== Records excerpted from a collection ==
------------------------------------------------
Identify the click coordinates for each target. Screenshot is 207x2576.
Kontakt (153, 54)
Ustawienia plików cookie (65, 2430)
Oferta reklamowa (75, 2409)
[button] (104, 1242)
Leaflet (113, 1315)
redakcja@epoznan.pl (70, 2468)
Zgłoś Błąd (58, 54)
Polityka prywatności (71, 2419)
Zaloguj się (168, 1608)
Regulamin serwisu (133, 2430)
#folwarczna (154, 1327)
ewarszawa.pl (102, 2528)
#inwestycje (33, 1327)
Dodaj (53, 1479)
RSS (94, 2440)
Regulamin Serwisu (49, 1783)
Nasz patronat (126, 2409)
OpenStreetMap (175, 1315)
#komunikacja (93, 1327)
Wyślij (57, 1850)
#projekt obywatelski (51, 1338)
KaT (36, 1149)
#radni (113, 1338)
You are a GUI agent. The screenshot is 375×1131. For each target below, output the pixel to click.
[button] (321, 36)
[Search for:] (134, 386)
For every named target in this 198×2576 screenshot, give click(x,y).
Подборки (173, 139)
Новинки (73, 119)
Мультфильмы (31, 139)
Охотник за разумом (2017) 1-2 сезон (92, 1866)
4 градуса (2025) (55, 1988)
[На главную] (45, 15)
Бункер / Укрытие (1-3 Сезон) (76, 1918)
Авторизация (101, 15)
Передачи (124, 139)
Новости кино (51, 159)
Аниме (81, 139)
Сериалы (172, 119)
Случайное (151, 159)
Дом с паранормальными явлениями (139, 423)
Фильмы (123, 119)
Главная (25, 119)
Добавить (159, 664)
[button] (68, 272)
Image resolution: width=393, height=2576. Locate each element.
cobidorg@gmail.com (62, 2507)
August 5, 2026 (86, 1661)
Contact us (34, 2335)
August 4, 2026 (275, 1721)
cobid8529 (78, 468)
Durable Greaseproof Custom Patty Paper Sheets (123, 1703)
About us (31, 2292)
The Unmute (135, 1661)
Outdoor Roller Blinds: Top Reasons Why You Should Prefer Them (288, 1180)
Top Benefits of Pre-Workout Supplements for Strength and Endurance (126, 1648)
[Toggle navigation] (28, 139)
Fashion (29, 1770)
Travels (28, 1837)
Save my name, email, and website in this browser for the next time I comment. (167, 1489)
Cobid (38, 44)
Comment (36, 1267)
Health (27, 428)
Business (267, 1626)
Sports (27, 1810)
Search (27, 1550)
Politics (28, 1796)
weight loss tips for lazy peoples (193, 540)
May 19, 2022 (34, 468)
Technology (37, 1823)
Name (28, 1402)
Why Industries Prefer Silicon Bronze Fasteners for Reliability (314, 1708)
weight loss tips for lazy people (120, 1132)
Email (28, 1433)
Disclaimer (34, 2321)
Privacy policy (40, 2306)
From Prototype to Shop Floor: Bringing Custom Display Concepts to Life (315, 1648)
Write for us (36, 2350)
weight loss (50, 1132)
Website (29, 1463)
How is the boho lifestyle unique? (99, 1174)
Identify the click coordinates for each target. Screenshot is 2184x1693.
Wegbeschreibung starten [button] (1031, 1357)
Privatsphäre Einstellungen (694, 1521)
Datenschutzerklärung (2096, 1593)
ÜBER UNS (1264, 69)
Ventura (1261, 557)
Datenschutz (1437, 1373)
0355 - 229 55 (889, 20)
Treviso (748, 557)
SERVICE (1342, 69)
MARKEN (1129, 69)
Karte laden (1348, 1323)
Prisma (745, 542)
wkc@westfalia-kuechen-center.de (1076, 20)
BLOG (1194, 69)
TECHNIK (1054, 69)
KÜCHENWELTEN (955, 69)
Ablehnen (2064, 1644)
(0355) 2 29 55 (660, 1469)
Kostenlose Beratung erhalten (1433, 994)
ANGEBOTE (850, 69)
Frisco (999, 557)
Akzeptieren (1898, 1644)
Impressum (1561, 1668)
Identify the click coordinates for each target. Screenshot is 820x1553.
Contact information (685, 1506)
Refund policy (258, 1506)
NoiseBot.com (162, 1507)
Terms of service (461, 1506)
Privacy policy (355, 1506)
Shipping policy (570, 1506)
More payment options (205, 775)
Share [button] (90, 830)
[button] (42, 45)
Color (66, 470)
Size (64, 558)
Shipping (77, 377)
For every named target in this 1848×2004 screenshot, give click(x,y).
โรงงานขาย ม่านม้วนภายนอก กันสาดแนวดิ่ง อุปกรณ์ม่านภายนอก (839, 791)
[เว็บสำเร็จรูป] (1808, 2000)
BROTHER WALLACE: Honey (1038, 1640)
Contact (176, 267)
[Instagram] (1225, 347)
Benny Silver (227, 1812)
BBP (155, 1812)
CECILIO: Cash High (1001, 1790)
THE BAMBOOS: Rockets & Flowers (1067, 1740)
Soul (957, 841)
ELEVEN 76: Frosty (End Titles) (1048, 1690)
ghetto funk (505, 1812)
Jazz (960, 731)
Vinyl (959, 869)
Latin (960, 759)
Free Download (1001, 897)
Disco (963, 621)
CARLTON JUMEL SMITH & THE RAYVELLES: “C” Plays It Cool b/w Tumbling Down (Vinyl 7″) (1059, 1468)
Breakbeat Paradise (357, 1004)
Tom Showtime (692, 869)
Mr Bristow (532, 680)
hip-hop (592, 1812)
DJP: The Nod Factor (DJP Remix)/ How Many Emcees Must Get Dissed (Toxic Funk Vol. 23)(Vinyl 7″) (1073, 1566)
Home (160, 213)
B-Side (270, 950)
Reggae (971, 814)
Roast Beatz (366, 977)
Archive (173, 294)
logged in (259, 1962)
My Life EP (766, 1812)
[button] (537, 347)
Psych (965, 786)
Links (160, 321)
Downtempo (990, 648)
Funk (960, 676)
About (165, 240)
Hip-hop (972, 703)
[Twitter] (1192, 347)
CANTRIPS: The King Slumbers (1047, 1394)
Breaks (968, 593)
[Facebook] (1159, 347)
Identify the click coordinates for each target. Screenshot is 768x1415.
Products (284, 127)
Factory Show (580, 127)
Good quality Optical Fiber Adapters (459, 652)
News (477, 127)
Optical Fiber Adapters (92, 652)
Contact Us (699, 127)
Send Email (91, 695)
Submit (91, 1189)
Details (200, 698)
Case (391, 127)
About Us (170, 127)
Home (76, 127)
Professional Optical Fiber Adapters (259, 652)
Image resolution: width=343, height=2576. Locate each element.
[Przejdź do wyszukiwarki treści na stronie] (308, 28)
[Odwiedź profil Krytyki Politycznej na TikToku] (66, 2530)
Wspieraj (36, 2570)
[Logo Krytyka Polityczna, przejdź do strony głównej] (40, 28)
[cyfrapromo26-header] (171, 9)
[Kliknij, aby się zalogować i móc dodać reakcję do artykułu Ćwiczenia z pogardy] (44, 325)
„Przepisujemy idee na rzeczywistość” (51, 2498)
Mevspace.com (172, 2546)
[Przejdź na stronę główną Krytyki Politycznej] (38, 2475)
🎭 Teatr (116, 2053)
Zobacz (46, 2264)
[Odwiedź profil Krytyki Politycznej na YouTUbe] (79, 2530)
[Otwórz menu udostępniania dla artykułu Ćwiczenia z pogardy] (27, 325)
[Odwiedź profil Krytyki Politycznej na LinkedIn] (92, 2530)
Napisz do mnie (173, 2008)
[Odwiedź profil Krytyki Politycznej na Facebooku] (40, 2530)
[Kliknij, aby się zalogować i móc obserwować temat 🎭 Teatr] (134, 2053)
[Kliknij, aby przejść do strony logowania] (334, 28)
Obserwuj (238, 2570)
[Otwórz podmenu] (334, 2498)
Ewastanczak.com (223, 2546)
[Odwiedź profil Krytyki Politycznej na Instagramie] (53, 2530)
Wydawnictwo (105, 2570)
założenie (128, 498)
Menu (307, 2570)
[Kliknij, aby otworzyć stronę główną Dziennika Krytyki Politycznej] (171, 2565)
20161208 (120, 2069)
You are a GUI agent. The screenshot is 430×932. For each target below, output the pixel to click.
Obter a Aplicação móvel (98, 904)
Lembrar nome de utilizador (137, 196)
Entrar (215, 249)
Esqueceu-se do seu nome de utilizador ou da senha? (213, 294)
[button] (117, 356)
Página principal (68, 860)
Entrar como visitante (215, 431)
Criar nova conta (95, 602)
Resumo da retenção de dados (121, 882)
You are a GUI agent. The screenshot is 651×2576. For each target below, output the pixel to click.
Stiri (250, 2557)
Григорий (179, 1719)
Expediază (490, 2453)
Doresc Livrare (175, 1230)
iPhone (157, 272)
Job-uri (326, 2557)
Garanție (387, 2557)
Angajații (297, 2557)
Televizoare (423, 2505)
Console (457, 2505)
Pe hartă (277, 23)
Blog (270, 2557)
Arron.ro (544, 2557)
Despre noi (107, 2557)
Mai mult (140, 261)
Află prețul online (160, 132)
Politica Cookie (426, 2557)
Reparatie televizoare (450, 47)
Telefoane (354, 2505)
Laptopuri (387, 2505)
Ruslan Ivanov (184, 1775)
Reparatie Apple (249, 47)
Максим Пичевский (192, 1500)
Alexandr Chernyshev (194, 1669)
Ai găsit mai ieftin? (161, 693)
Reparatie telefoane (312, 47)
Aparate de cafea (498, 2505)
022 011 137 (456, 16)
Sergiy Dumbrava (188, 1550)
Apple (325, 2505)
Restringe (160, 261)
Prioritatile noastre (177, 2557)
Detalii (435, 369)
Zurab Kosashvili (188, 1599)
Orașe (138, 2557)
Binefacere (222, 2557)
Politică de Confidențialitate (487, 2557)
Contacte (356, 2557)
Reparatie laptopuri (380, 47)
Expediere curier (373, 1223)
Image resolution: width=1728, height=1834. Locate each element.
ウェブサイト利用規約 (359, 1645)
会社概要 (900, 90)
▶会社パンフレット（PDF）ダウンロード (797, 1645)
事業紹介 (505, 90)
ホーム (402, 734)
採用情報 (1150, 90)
------------------------------------------------
== EXERCISE INSTRUCTIONS ==
Check the lines above for the word "Optical" and give the number of lines where it appears, with no other text.

== SOLUTION TO THIS TASK ==
3